[Python-Dev] def ... decorate (original) (raw)

Skip Montanaro skip at pobox.com
Fri Aug 13 17:44:17 CEST 2004


(posting to python-dev separately from c.l.py so the thread can live or die on its own in both places)

I responded on c.l.py to a couple proposals:

Steven> decorate:
Steven>     grammarrule('statement : expression')
Steven>     versioninfo("Added in 2.4")
Steven>     deprecated
Steven>     typeinfo(None)
Steven> def p_statement_expr(self, p):
Steven>     print p[1]

Nick>  as:
Nick>      staticmethod
Nick>      grammarrule('statement : expression')
Nick>      version("Added in 2.4")
Nick>      deprecatedmethod
Nick>      type_(None)
Nick>  def p_statement_expr(self, p):
Nick>      print p[1]

with

def p_statement_expr:
    staticmethod
    grammarrule('statement : expression')
    version("Added in 2.4")
    deprecatedmethod
    type_(None)
decorate (self, p):
    """docstring here"""
    print p[1]

It seems different enough from other solutions that I thought it worth tossing out. I didn't see it mentioned in the PythonDecorators moin page.

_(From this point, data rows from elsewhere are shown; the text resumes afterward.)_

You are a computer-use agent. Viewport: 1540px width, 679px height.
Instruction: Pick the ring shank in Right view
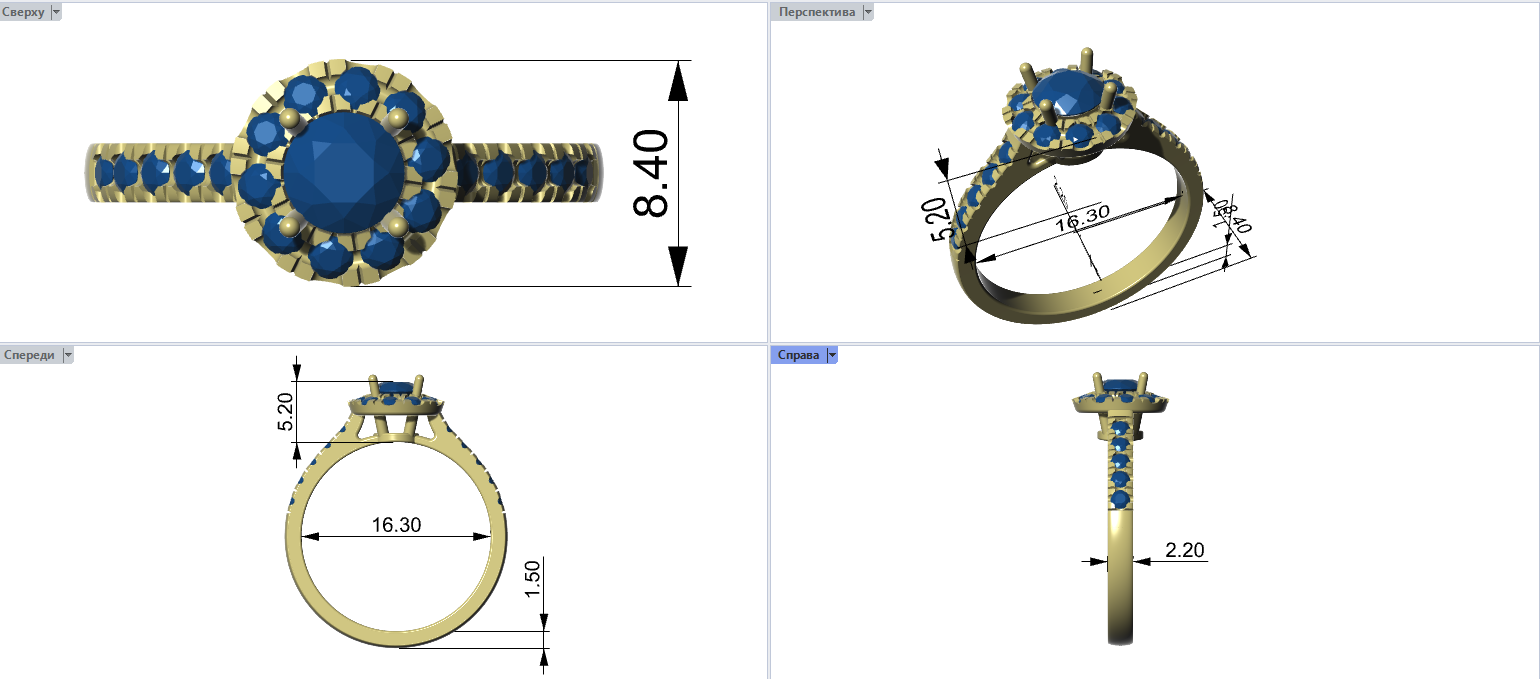pyautogui.click(x=1120, y=590)
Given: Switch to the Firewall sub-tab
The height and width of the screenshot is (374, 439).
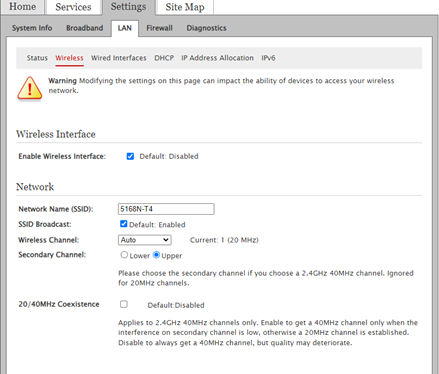Looking at the screenshot, I should pos(159,28).
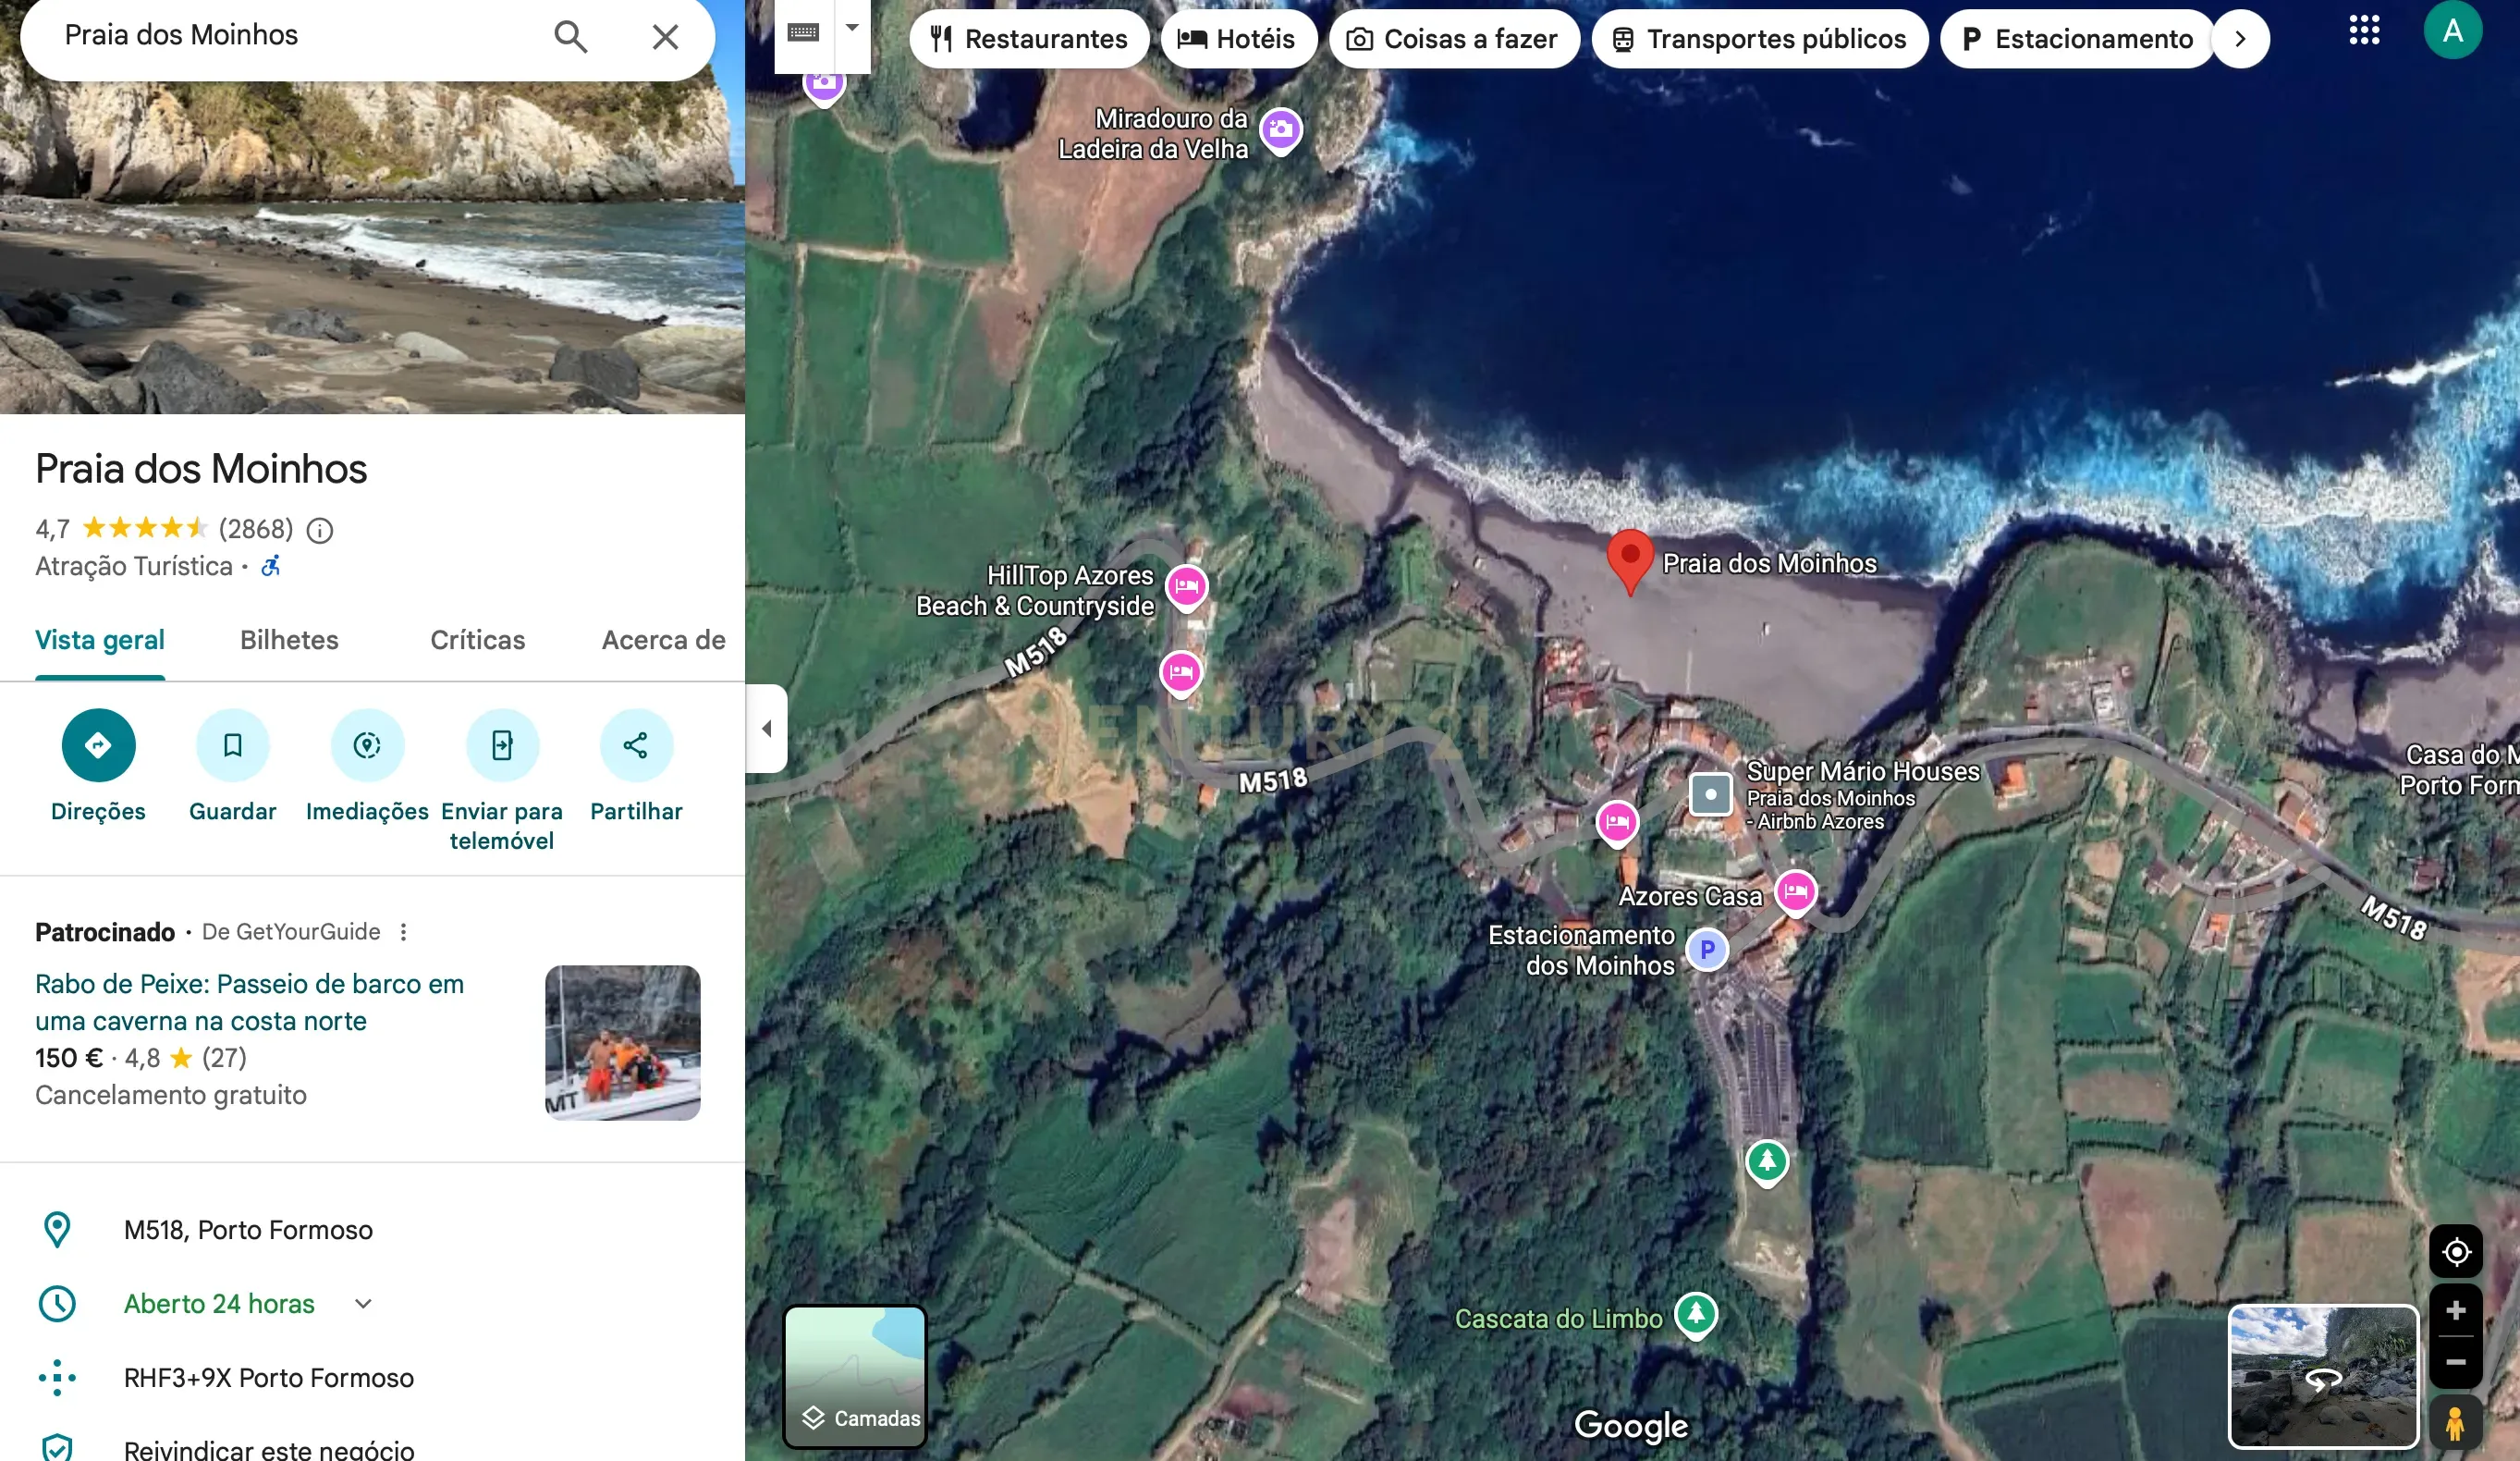Open the Bilhetes tab
The image size is (2520, 1461).
[x=289, y=640]
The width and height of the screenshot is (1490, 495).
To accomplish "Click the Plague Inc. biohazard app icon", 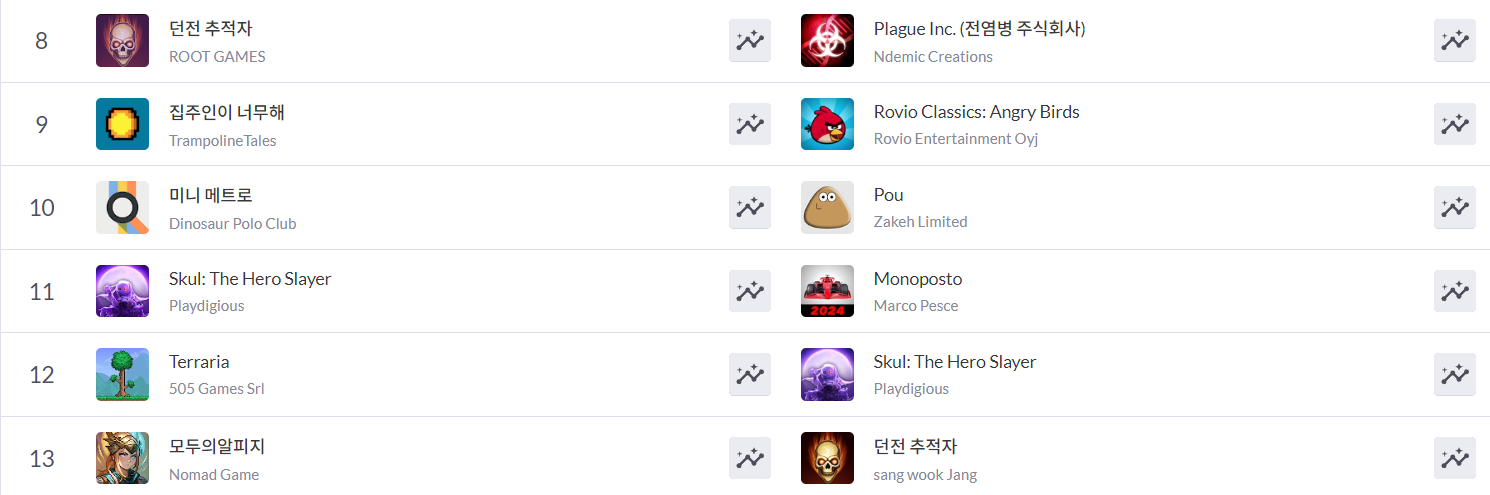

Read it something like "define a function named p_statement_expr using a bunch of functions to decorate the basic function".

It solves a couple problems:

  1. "def" introduces the function definition instead of an arbitrary number of @-expressions.

  2. There is no extra indentation of the main body.

  3. The name of the function is known early on.

  4. "def"/"decorate" pair up visually much the same as "try"/"except" or "if"/"then", though they don't represent alternative blocks of code to be executed.

On the minus side it introduces a vertical separation between the function name and parameter list and introduces a new keyword, "decorate".

From a parsing standpoint I think it will work. You'll see either a colon or a left paren after the function name to distinguish between the two types of function definition. I'm not sure if a token needs to be used to separate the various decorator functions or if requiring a newline and indentation is sufficient.